Condo Living Troubles

Condo

Dear Revenge GuyDear Revenge Guy,
I’m all just about ready to start shoving nasty smelly cheese under this woman’s door.. Please help me think of a better strategy.

My Husband and I own a condo in the city – we are the oldest condo owners in this 24 unit building. A new owner has come in (about 2 years ago) and decided to be on the Condo Board. There were 5 once on the board. 2 have moved. Now down to 3. One does not even live in the building anymore and he is silent.. Which is bullshit. Moving on…
The first woman is now president of the Condo Board Association – Architect. Doesn’t know squat about construction OR how to save money.
Second woman moved in a year and a half ago – Attorney.
The two woman now run this board. She has been making every decision and does not invite us to the meetings.

We have certain rights to some decisions as owners…
For example – the hallways are getting painted today with OUR MONEY. Who was the one who got to choose the color?

Back to this miserable woman… From day one she has been making everyone’s live a miserable hell. We have had a leak in our closet & bathroom for the past 4 years. This is the third time we are redoing our ceiling. We have been trying to get this fixed for quite some time. Since before she was even a thought.

The roof was started on, & the guys fucked it up. They left with half the money and the roof is still messed up.
No apologies.. & there went our money.

I’m a realtor my husband is a contractor. We are in this business. He especially has been in it and is amazing at what he does. He knows the ins and outs like it’s nobody’s business. This woman just has a stick up her ass.

Now, the roof is finally going to get redone. GREAT- We have a guy that put a bid on it.

We learned that she wanted her roof deck to be completely redone and her sliding doors to be replaced.

This is bullshit.

My building has 4 floors. I’m on the third opposite end of her unit. The 4th floor has a small empty spot by the stairwell where she has taken over for her own personal things.

How can I start doing things to her with out her knowing it was deliberately done by one person.

When she first moved here my husband showed her EVERYTHING and answered any question she’s had. Showed her where certain switches are. The whole shebang. Now that she is president she dis-includes him in everything and wants it all done her way. She knows my husband is right… about everything. Her pride exceeds her.

PLEASE. Tell me any ideas you might have at getting back at her.

Thanks & Regards,
Unhappy Condo Owner

Hi Unhappy,
You need to carefully read the condo association rules and condo board covenant. If needed, have a lawyer familiar with condo associations review these documents with you.

A condo board requires a certain number of members, each with a vote. Indeed, every owner has membership. You can always have them sign voter proxies so that you can change the board, maybe even kick her out.

Depending on how the rules have been laid out, this bitch being president may have personal liabilities in the decisions she makes, it’s something to look into.

Know these rules, inside and out. Go after her with fines and penalties for the hallway storage issue.

Play by the rules and maybe she will sell.

The Revenge GuyGood luck!

Problems to work on:
**1)** In the condo advice letter, what does the writer's husband do for a living?
**2)** Duplicate the stretch of the condo advice letter from "The two woman" through "still messed up.".

Information supplied:

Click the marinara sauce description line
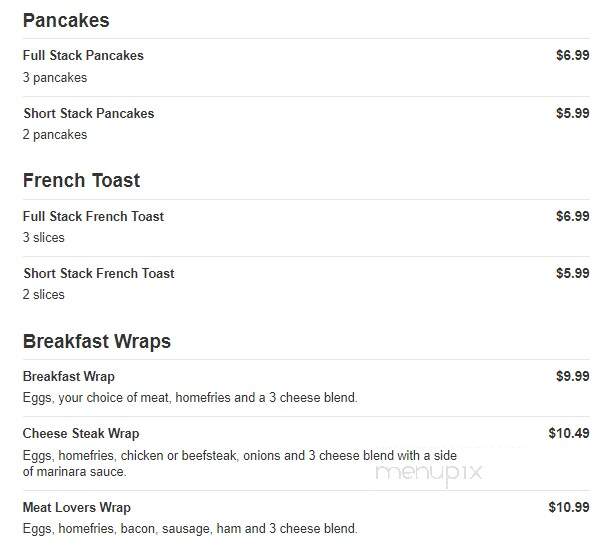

Exercise responses:
**1)** He is a contractor.

**2)**
The two woman now run this board. She has been making every decision and does not invite us to the meetings.

We have certain rights to some decisions as owners…
For example – the hallways are getting painted today with OUR MONEY. Who was the one who got to choose the color?

Back to this miserable woman… From day one she has been making everyone’s live a miserable hell. We have had a leak in our closet & bathroom for the past 4 years. This is the third time we are redoing our ceiling. We have been trying to get this fixed for quite some time. Since before she was even a thought.

The roof was started on, & the guys fucked it up. They left with half the money and the roof is still messed up.